== Dataset records ==

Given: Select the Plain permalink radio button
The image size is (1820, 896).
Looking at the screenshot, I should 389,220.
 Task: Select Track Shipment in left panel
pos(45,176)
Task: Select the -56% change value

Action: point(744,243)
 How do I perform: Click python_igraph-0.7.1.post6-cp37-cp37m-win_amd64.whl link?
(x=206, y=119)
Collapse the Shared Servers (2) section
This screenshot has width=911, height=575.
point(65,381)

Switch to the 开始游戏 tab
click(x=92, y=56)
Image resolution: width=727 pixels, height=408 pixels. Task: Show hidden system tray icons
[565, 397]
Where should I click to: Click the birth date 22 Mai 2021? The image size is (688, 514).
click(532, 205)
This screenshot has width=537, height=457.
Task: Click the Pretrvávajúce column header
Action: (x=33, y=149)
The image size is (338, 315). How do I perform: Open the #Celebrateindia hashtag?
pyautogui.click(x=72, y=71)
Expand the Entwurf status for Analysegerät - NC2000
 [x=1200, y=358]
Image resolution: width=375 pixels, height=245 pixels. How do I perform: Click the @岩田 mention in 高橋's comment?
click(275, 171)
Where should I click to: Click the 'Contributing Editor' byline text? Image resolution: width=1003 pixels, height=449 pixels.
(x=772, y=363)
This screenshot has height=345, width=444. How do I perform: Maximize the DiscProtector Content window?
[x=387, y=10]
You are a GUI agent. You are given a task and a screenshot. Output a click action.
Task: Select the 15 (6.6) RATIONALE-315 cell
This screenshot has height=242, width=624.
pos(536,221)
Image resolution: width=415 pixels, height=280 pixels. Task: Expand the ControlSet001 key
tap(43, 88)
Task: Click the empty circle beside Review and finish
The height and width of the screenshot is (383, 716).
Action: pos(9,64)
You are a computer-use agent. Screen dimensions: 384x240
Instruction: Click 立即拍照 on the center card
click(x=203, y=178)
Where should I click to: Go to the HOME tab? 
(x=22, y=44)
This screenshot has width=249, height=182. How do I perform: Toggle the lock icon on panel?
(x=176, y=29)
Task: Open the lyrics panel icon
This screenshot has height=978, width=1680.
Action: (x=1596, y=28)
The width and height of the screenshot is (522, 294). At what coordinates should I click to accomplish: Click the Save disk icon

== Problem details ==
Your task is to transcribe the listing above in full and exactly.

== Solution to this exercise ==
Given: Select the Plain permalink radio button
The image size is (1820, 896).
Looking at the screenshot, I should 389,220.
 Task: Select Track Shipment in left panel
pos(45,176)
Task: Select the -56% change value

Action: point(744,243)
 How do I perform: Click python_igraph-0.7.1.post6-cp37-cp37m-win_amd64.whl link?
(x=206, y=119)
Collapse the Shared Servers (2) section
This screenshot has width=911, height=575.
point(65,381)

Switch to the 开始游戏 tab
click(x=92, y=56)
Image resolution: width=727 pixels, height=408 pixels. Task: Show hidden system tray icons
[565, 397]
Where should I click to: Click the birth date 22 Mai 2021? The image size is (688, 514).
click(532, 205)
This screenshot has width=537, height=457.
Task: Click the Pretrvávajúce column header
Action: (x=33, y=149)
The image size is (338, 315). How do I perform: Open the #Celebrateindia hashtag?
pyautogui.click(x=72, y=71)
Expand the Entwurf status for Analysegerät - NC2000
 [x=1200, y=358]
Image resolution: width=375 pixels, height=245 pixels. How do I perform: Click the @岩田 mention in 高橋's comment?
click(275, 171)
Where should I click to: Click the 'Contributing Editor' byline text? Image resolution: width=1003 pixels, height=449 pixels.
(x=772, y=363)
This screenshot has height=345, width=444. How do I perform: Maximize the DiscProtector Content window?
[x=387, y=10]
You are a GUI agent. You are given a task and a screenshot. Output a click action.
Task: Select the 15 (6.6) RATIONALE-315 cell
This screenshot has height=242, width=624.
pos(536,221)
Image resolution: width=415 pixels, height=280 pixels. Task: Expand the ControlSet001 key
tap(43, 88)
Task: Click the empty circle beside Review and finish
The height and width of the screenshot is (383, 716).
Action: pos(9,64)
You are a computer-use agent. Screen dimensions: 384x240
Instruction: Click 立即拍照 on the center card
click(x=203, y=178)
Where should I click to: Go to the HOME tab? 
(x=22, y=44)
This screenshot has width=249, height=182. How do I perform: Toggle the lock icon on panel?
(x=176, y=29)
Task: Open the lyrics panel icon
This screenshot has height=978, width=1680.
Action: (x=1596, y=28)
The width and height of the screenshot is (522, 294). At what coordinates should I click to accomplish: Click the Save disk icon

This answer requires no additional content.